Your instructions
The entries must be retyped exactly, down to the last line.

>>>

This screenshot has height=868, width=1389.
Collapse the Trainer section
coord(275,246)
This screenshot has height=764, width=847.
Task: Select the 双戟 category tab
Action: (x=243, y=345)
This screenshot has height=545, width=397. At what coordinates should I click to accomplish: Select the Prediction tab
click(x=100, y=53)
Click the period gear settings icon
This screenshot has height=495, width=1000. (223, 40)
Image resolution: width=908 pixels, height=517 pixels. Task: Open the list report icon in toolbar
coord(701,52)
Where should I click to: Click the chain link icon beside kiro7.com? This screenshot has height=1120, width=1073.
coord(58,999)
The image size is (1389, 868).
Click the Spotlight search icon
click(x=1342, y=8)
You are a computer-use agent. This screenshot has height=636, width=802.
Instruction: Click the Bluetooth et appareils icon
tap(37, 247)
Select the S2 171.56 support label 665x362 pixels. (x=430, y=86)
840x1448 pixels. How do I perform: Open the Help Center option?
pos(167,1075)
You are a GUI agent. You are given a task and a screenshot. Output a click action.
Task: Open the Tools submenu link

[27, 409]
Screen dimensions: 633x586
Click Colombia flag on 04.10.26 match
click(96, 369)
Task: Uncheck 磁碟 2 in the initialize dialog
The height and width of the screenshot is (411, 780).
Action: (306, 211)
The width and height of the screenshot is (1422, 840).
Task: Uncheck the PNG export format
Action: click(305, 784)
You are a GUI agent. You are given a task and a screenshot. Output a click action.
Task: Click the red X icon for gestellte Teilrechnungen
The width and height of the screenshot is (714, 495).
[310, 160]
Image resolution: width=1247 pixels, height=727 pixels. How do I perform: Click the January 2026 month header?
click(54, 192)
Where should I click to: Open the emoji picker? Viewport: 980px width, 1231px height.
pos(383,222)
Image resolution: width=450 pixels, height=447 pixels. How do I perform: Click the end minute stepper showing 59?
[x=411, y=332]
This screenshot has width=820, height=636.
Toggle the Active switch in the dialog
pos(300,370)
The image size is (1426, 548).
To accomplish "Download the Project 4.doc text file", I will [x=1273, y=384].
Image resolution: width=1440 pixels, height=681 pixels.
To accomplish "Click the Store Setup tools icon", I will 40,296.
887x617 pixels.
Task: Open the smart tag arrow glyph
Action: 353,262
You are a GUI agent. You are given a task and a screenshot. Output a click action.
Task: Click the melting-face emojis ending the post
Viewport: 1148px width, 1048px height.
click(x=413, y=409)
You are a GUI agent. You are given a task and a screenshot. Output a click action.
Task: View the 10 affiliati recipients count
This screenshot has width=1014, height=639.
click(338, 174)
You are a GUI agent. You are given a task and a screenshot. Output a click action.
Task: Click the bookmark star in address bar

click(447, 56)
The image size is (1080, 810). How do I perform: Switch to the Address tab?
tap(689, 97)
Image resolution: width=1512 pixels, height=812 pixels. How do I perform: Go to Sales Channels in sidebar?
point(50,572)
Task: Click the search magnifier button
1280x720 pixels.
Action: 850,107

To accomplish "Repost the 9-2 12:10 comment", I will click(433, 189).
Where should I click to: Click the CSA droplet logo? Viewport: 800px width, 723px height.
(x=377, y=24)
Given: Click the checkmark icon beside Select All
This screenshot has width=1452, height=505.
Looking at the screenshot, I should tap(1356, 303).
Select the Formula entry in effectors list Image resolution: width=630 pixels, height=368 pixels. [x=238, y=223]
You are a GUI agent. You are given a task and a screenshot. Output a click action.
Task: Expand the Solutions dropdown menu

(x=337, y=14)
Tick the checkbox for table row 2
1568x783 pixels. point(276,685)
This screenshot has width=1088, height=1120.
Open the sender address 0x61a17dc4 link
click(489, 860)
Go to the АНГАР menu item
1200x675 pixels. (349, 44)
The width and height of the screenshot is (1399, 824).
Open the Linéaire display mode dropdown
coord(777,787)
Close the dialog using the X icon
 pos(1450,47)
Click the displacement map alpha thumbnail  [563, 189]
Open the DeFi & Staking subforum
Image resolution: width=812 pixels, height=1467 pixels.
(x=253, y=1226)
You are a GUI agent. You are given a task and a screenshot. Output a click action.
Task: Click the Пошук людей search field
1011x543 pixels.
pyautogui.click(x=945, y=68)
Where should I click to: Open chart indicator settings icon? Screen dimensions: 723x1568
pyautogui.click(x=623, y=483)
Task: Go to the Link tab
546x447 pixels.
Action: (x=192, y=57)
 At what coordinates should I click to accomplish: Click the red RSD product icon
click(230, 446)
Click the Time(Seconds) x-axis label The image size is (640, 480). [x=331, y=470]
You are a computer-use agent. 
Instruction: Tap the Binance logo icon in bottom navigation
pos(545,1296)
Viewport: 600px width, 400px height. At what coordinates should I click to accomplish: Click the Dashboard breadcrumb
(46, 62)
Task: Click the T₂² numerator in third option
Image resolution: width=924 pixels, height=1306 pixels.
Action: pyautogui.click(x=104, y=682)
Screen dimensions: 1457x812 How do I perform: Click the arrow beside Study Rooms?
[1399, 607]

<<<

Solution below
This screenshot has height=868, width=1389.
Collapse the Trainer section
coord(275,246)
This screenshot has height=764, width=847.
Task: Select the 双戟 category tab
Action: (x=243, y=345)
This screenshot has height=545, width=397. At what coordinates should I click to accomplish: Select the Prediction tab
click(x=100, y=53)
Click the period gear settings icon
This screenshot has height=495, width=1000. (223, 40)
Image resolution: width=908 pixels, height=517 pixels. Task: Open the list report icon in toolbar
coord(701,52)
Where should I click to: Click the chain link icon beside kiro7.com? This screenshot has height=1120, width=1073.
coord(58,999)
The image size is (1389, 868).
Click the Spotlight search icon
click(x=1342, y=8)
You are a computer-use agent. This screenshot has height=636, width=802.
Instruction: Click the Bluetooth et appareils icon
tap(37, 247)
Select the S2 171.56 support label 665x362 pixels. (x=430, y=86)
840x1448 pixels. How do I perform: Open the Help Center option?
pos(167,1075)
You are a GUI agent. You are given a task and a screenshot. Output a click action.
Task: Open the Tools submenu link

[27, 409]
Screen dimensions: 633x586
Click Colombia flag on 04.10.26 match
click(96, 369)
Task: Uncheck 磁碟 2 in the initialize dialog
The height and width of the screenshot is (411, 780).
Action: (306, 211)
The width and height of the screenshot is (1422, 840).
Task: Uncheck the PNG export format
Action: click(305, 784)
You are a GUI agent. You are given a task and a screenshot. Output a click action.
Task: Click the red X icon for gestellte Teilrechnungen
The width and height of the screenshot is (714, 495).
[310, 160]
Image resolution: width=1247 pixels, height=727 pixels. How do I perform: Click the January 2026 month header?
click(54, 192)
Where should I click to: Open the emoji picker? Viewport: 980px width, 1231px height.
pos(383,222)
Image resolution: width=450 pixels, height=447 pixels. How do I perform: Click the end minute stepper showing 59?
[x=411, y=332]
This screenshot has width=820, height=636.
Toggle the Active switch in the dialog
pos(300,370)
The image size is (1426, 548).
To accomplish "Download the Project 4.doc text file", I will [x=1273, y=384].
Image resolution: width=1440 pixels, height=681 pixels.
To accomplish "Click the Store Setup tools icon", I will 40,296.
887x617 pixels.
Task: Open the smart tag arrow glyph
Action: 353,262
You are a GUI agent. You are given a task and a screenshot. Output a click action.
Task: Click the melting-face emojis ending the post
Viewport: 1148px width, 1048px height.
click(x=413, y=409)
You are a GUI agent. You are given a task and a screenshot. Output a click action.
Task: View the 10 affiliati recipients count
This screenshot has width=1014, height=639.
click(338, 174)
You are a GUI agent. You are given a task and a screenshot. Output a click action.
Task: Click the bookmark star in address bar

click(447, 56)
The image size is (1080, 810). How do I perform: Switch to the Address tab?
tap(689, 97)
Image resolution: width=1512 pixels, height=812 pixels. How do I perform: Go to Sales Channels in sidebar?
point(50,572)
Task: Click the search magnifier button
1280x720 pixels.
Action: 850,107

To accomplish "Repost the 9-2 12:10 comment", I will click(433, 189).
Where should I click to: Click the CSA droplet logo? Viewport: 800px width, 723px height.
(x=377, y=24)
Given: Click the checkmark icon beside Select All
This screenshot has width=1452, height=505.
Looking at the screenshot, I should tap(1356, 303).
Select the Formula entry in effectors list Image resolution: width=630 pixels, height=368 pixels. [x=238, y=223]
You are a GUI agent. You are given a task and a screenshot. Output a click action.
Task: Expand the Solutions dropdown menu

(x=337, y=14)
Tick the checkbox for table row 2
1568x783 pixels. point(276,685)
This screenshot has width=1088, height=1120.
Open the sender address 0x61a17dc4 link
click(489, 860)
Go to the АНГАР menu item
1200x675 pixels. (349, 44)
The width and height of the screenshot is (1399, 824).
Open the Linéaire display mode dropdown
coord(777,787)
Close the dialog using the X icon
 pos(1450,47)
Click the displacement map alpha thumbnail  [563, 189]
Open the DeFi & Staking subforum
Image resolution: width=812 pixels, height=1467 pixels.
(x=253, y=1226)
You are a GUI agent. You are given a task and a screenshot. Output a click action.
Task: Click the Пошук людей search field
1011x543 pixels.
pyautogui.click(x=945, y=68)
Where should I click to: Open chart indicator settings icon? Screen dimensions: 723x1568
pyautogui.click(x=623, y=483)
Task: Go to the Link tab
546x447 pixels.
Action: (x=192, y=57)
 At what coordinates should I click to accomplish: Click the red RSD product icon
click(230, 446)
Click the Time(Seconds) x-axis label The image size is (640, 480). [x=331, y=470]
You are a computer-use agent. 
Instruction: Tap the Binance logo icon in bottom navigation
pos(545,1296)
Viewport: 600px width, 400px height. At what coordinates should I click to accomplish: Click the Dashboard breadcrumb
(46, 62)
Task: Click the T₂² numerator in third option
Image resolution: width=924 pixels, height=1306 pixels.
Action: pyautogui.click(x=104, y=682)
Screen dimensions: 1457x812 How do I perform: Click the arrow beside Study Rooms?
[1399, 607]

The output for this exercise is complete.